Derric Haynie has this to say about creating your profile image over on the Rebrandly blog:

“Use a headshot, not too close, slightly asymmetrical… The key is that you want people to be able to recognize you in public and connect online with IRL (In Real Life, for the less nerdy). You also need to test it to make sure this image works on circular profiles as well… A personal branding best practice would be to use the same profile picture across all channels.”

Background image

Use a high-resolution picture for this (and in fact your profile image).  Think about how to stand out and be original. As a professional speaker, showing something that aligns with your brand is always a good idea. Avoid using too much text – the results on mobile are unpredictable. We advise against using a stock image.

Pinned post

Twitter gives you the option of pinning a tweet to the top of your timeline. You can pin your most popular tweet there and change it occasionally; a tweet containing your most popular blog post, or most retweeted tweet, latest book promotion or link to your book on Amazon. A better choice would be to use this space for a tweet that performs as a lead magnet or a call-to-action. Often a pinned tweet will receive a higher click-through from people visiting your profile for the first time. Use a link with your website URL to create trust and, as with your website link (above), track the clicks and get insights into how effective this is for you. The best choice of all, in my opinion, would be a tweet containing a short video. As a speaker, a video explaining what you do and what you speak about is a great way to build brand awareness.

Your website link

Track visits to your website from your Twitter profile. To do this, ask your web developer to add the following to the end of your website URL:?utm_source=twitter&utm_medium=bio&utm_campaign=twitter

So, if your website link is yourdomain.com/page, the link you would enter for your website would look something like:

www.yourdomain.com/page?utm_source=twitter&utm_medium=bio&utm_campaign=twitter

This will allow you to track page visits, conversions and other useful metrics in Google Analytics that come directly from Twitter. It is also important that your website link contains a call-to-action (CTA) and goes to a specific page created for your Twitter followers. The link to that page should encourage people to click through to your website. Such as:

www.yourdomain.com/productivity-hacks

Profile settings – direct messages

Don’t send automated direct messages to people who follow you. You will lose followers. The Twitter Safety update on the Twitter Rules for spam warns people about autoDMs and is actively suspending accounts of people who do. If you have an auto-thank you in place, disable it.

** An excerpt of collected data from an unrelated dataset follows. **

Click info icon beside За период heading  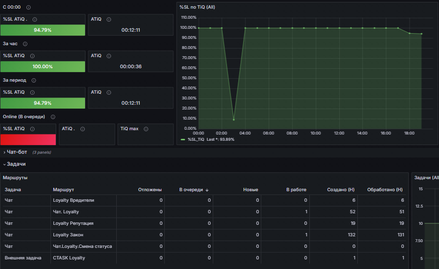34,80
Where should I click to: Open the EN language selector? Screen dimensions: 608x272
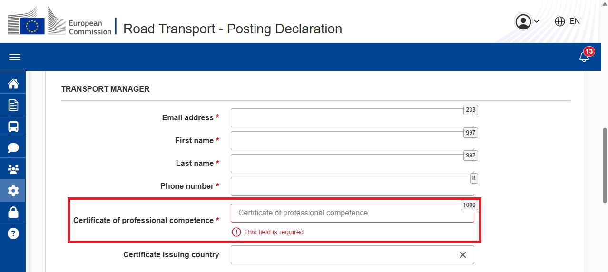[x=568, y=21]
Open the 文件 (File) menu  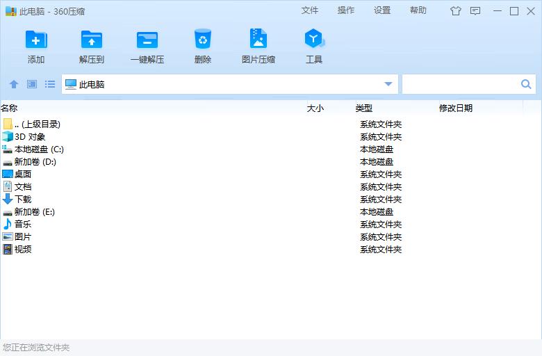(x=310, y=10)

Go into Settings > Apps > and Disable any apps that you’ve given permission to that might be auto-tweeting on your behalf.

Further optimisations

    • Leave enough room in your bio to add a second or even third website (shorten using bit.ly).
    • As a professional speaker, location is not important (unless you are a speaker only interested in low-paying gigs in your local area). Use the space provided by this field to provide further information.